> RECORDS SHOWN
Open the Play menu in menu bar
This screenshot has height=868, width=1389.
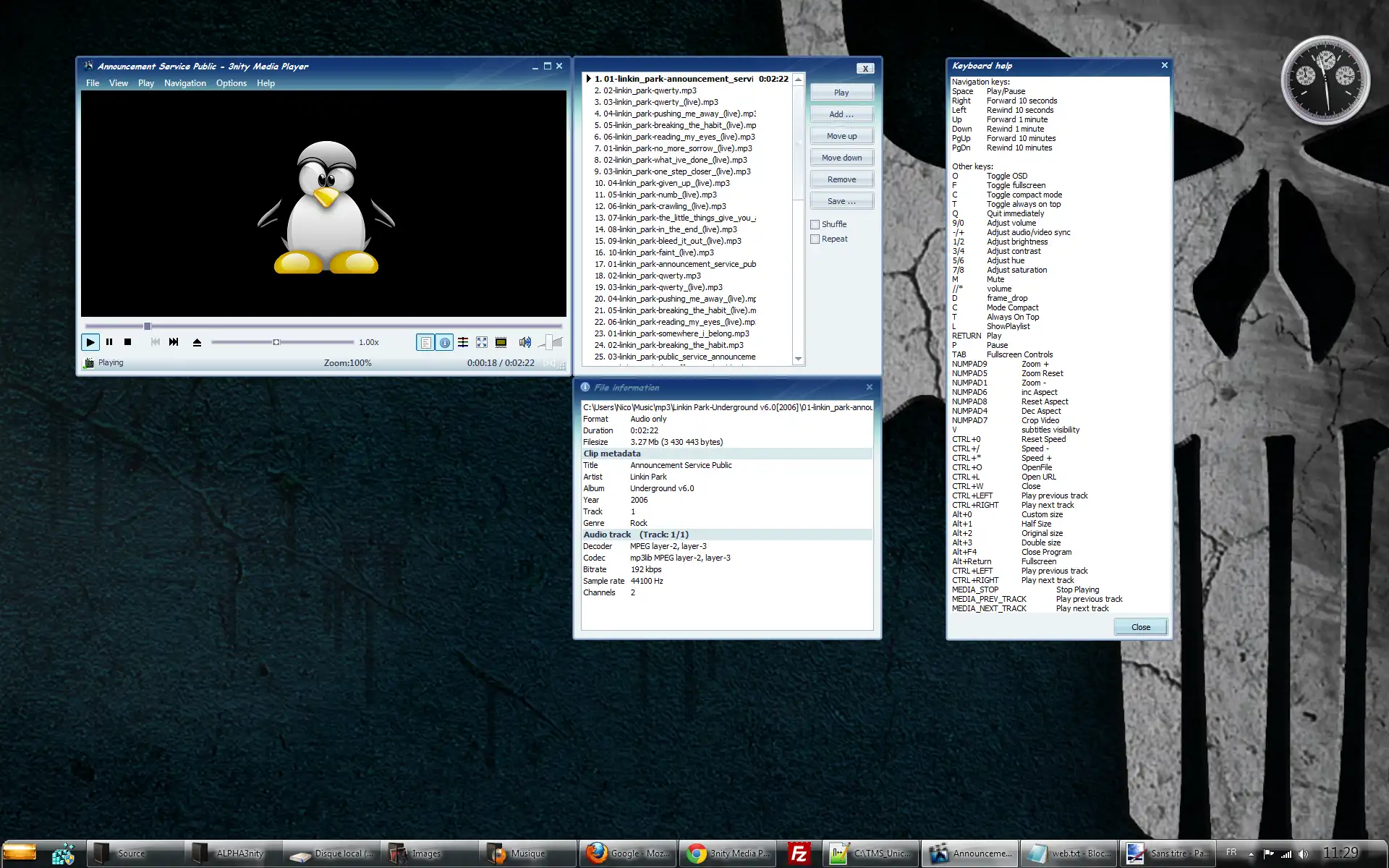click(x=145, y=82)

---

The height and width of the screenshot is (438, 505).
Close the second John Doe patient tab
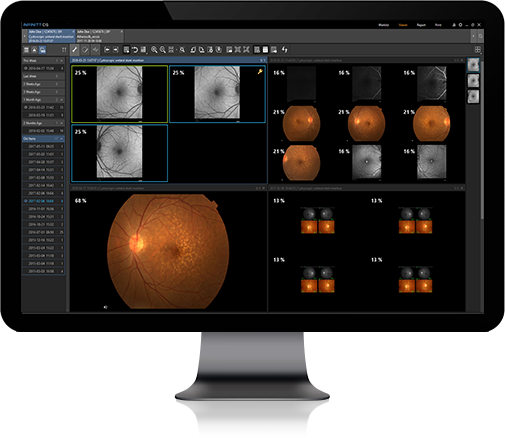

* * *

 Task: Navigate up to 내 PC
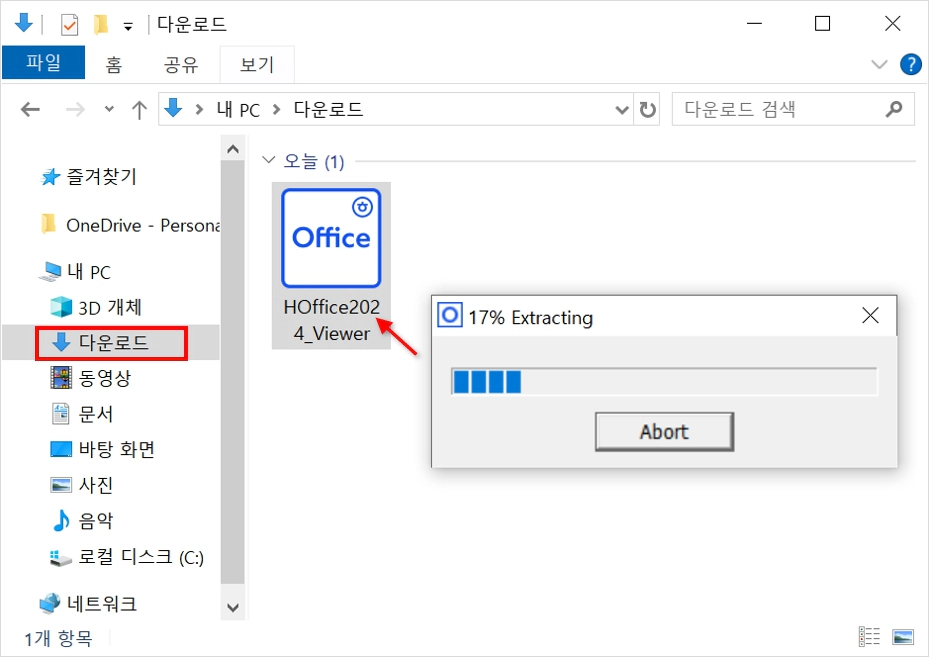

> ACTION ITEM
Beginning at the line above that contains "The height and", return each line exactly through the line that contains "Close the second John Doe patient tab", and no others.

> RESPONSE BOX
The height and width of the screenshot is (438, 505).
Close the second John Doe patient tab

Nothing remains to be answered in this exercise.